- **Instruction**:
Turn the lines between the one holding "Given: Click the" and the one holding "point(219,201)", inclusive, into a JSON list of strings with one string per line, skipping blank lines. Leave out the pictures.

- **Exercise input**:
◆ ◆ ◆ ◆ ◆ ◆ ◆
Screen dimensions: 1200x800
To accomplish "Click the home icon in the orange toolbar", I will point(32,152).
◆ ◆ ◆ ◆ ◆ ◆ ◆
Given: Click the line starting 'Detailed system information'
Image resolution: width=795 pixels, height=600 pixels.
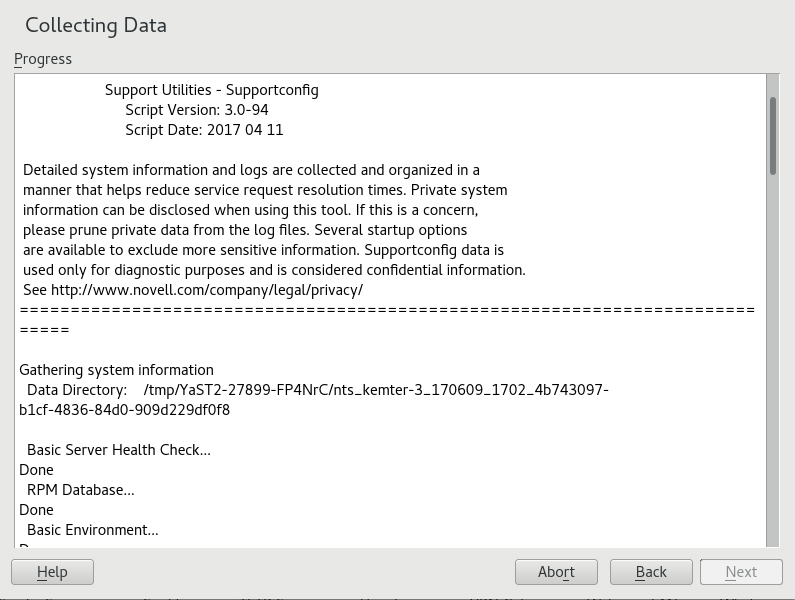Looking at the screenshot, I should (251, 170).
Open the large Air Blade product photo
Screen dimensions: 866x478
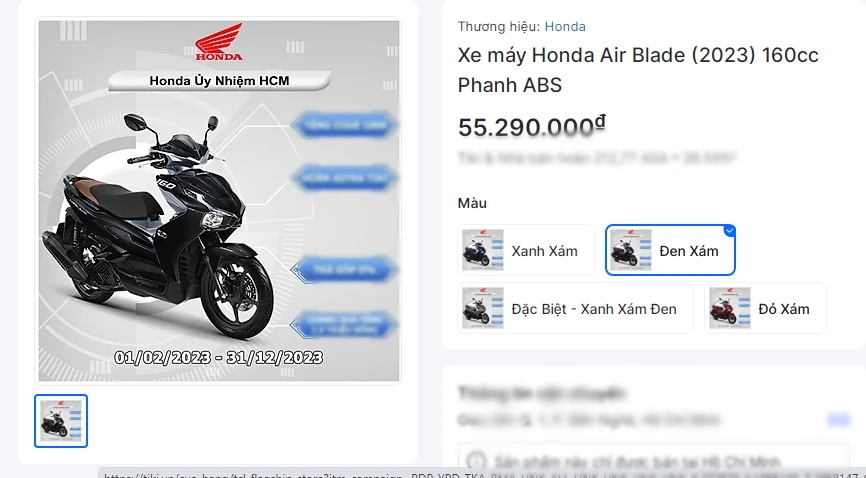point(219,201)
◆ ◆ ◆ ◆ ◆ ◆ ◆
- **Result of the exercise**:
[
  "Given: Click the line starting 'Detailed system information'",
  "Image resolution: width=795 pixels, height=600 pixels.",
  "Looking at the screenshot, I should (251, 170).",
  "Open the large Air Blade product photo",
  "Screen dimensions: 866x478",
  "point(219,201)"
]